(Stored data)
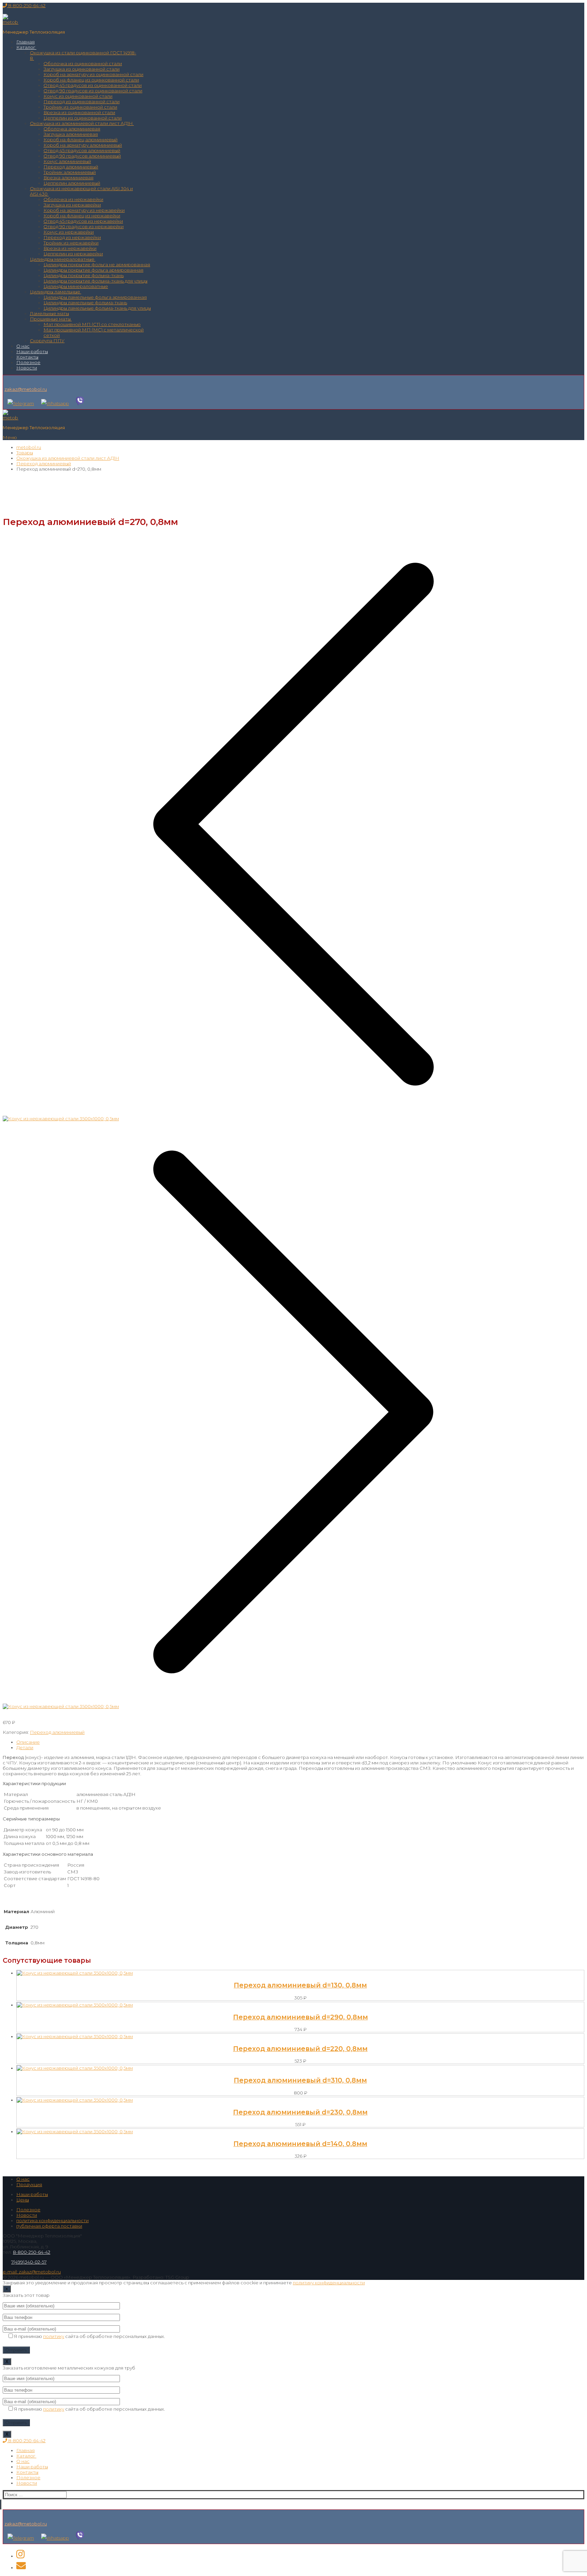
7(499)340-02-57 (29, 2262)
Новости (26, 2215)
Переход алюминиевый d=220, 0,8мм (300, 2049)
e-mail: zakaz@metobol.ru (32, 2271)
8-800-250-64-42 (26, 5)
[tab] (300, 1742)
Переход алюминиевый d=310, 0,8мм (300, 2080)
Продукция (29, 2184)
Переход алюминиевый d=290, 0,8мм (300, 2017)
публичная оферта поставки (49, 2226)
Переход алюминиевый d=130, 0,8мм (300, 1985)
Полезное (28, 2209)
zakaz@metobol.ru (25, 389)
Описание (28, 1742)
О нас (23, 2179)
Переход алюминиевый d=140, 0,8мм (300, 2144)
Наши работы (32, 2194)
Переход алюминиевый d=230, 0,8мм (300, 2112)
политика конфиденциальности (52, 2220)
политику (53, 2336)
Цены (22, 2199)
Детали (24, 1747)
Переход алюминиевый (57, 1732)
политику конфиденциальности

What the task requires
Every entry, exactly as written: transcribe it, passing over any pictures.

Answer space
7(499)340-02-57 (29, 2262)
Новости (26, 2215)
Переход алюминиевый d=220, 0,8мм (300, 2049)
e-mail: zakaz@metobol.ru (32, 2271)
8-800-250-64-42 (26, 5)
[tab] (300, 1742)
Переход алюминиевый d=310, 0,8мм (300, 2080)
Продукция (29, 2184)
Переход алюминиевый d=290, 0,8мм (300, 2017)
публичная оферта поставки (49, 2226)
Переход алюминиевый d=130, 0,8мм (300, 1985)
Полезное (28, 2209)
zakaz@metobol.ru (25, 389)
Описание (28, 1742)
О нас (23, 2179)
Переход алюминиевый d=140, 0,8мм (300, 2144)
Наши работы (32, 2194)
Переход алюминиевый d=230, 0,8мм (300, 2112)
политика конфиденциальности (52, 2220)
политику (53, 2336)
Цены (22, 2199)
Детали (24, 1747)
Переход алюминиевый (57, 1732)
политику конфиденциальности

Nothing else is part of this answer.